In order to increase the performance, our builder spawns multiple "worker" jobs, which perform the actual compilation. The auto-builder remains inactive during that time and only continues after those jobs have finished. This itself works for the most part.
The issue: Because the worker jobs run in separate threads, they raise the "interrupted" flag of the auto-builder, whenever the compilation result is stored. This makes it difficult to cancel the job, as the auto-builder schedules itself for execution again, whenever this flag is set.

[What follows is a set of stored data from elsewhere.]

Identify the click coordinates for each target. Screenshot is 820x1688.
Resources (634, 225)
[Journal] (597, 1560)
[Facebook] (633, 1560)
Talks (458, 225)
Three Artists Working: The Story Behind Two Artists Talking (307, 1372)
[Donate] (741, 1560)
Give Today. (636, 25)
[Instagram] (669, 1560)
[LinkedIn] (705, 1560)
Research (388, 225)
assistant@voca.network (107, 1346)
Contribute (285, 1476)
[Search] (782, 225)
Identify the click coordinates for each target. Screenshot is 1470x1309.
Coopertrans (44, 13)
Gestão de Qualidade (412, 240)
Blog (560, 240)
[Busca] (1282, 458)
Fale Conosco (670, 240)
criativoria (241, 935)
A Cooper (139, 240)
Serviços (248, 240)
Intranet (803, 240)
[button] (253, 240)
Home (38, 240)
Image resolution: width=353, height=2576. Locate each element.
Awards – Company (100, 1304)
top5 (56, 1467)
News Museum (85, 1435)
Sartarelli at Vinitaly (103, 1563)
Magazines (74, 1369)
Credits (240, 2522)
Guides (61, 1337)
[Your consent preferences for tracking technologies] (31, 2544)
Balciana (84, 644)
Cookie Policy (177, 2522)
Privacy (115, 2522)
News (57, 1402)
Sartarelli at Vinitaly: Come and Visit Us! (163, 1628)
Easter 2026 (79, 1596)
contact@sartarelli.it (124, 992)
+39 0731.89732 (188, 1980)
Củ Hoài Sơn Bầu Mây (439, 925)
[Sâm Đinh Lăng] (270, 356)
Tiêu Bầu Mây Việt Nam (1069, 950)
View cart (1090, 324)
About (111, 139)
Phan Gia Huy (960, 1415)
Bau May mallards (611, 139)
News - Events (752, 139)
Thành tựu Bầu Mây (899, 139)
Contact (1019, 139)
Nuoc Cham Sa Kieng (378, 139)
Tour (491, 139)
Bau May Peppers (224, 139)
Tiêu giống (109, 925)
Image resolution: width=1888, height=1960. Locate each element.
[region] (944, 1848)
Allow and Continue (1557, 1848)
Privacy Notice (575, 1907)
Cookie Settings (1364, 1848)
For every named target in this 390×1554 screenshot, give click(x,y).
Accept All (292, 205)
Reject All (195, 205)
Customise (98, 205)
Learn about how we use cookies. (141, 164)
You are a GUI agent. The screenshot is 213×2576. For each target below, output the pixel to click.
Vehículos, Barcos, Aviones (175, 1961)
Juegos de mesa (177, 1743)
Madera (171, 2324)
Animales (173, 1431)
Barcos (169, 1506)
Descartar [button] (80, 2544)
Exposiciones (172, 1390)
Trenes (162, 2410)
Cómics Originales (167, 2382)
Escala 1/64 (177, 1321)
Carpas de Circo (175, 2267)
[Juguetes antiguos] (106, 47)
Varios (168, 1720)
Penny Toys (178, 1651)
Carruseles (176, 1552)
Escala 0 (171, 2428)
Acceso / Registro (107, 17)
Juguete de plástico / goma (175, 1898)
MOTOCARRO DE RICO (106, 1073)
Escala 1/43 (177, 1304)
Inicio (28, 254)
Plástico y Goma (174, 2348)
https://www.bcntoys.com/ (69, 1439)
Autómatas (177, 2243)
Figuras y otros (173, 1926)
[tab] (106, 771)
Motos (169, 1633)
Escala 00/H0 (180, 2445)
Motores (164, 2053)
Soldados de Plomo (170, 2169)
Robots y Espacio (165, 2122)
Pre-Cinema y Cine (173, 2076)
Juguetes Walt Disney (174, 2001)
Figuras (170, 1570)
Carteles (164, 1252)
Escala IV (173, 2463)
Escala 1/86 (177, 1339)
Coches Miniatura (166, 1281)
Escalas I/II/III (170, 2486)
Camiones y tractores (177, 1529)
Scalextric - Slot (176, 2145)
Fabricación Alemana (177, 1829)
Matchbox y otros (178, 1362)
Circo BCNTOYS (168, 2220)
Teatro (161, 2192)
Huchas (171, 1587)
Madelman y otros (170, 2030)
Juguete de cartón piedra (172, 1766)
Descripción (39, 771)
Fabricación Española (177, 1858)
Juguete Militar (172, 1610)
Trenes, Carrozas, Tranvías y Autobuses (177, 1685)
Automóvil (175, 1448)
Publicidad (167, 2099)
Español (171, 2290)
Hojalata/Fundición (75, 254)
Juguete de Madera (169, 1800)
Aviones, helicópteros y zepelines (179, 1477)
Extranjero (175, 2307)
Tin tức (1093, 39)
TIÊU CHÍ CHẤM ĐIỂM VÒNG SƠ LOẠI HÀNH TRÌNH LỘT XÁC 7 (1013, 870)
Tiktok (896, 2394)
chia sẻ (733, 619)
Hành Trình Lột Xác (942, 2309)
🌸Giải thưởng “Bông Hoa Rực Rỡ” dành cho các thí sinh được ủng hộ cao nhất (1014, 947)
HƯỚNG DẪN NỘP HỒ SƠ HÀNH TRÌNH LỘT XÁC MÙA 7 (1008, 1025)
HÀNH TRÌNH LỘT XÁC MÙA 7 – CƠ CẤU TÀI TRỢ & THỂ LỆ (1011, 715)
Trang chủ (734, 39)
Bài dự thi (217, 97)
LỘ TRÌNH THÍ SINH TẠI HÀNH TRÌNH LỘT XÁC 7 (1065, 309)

This then triggers the "worker" jobs, they then raise the "interrupt" flag, the user cancels the new job and the cycle repeats itself over and over again...
Reason being that the auto-builder reserves the entire workspace. meaning that any modifications to it are causing a conflict. Which is hardcoded and not something I can influence in a meaningful way. Even if those "worker" jobs are technically a part of it, it is not something that can be expressed by the current Job API.
As a note, this rescheduling is only done whenever an OperationCanceledException is thrown by the builder. Meaning a "workaround" is to simply convert this into a plain CoreException. However, I wonder if there is cleaner way to do it or whether I've simply missed a feature for exactly this use case.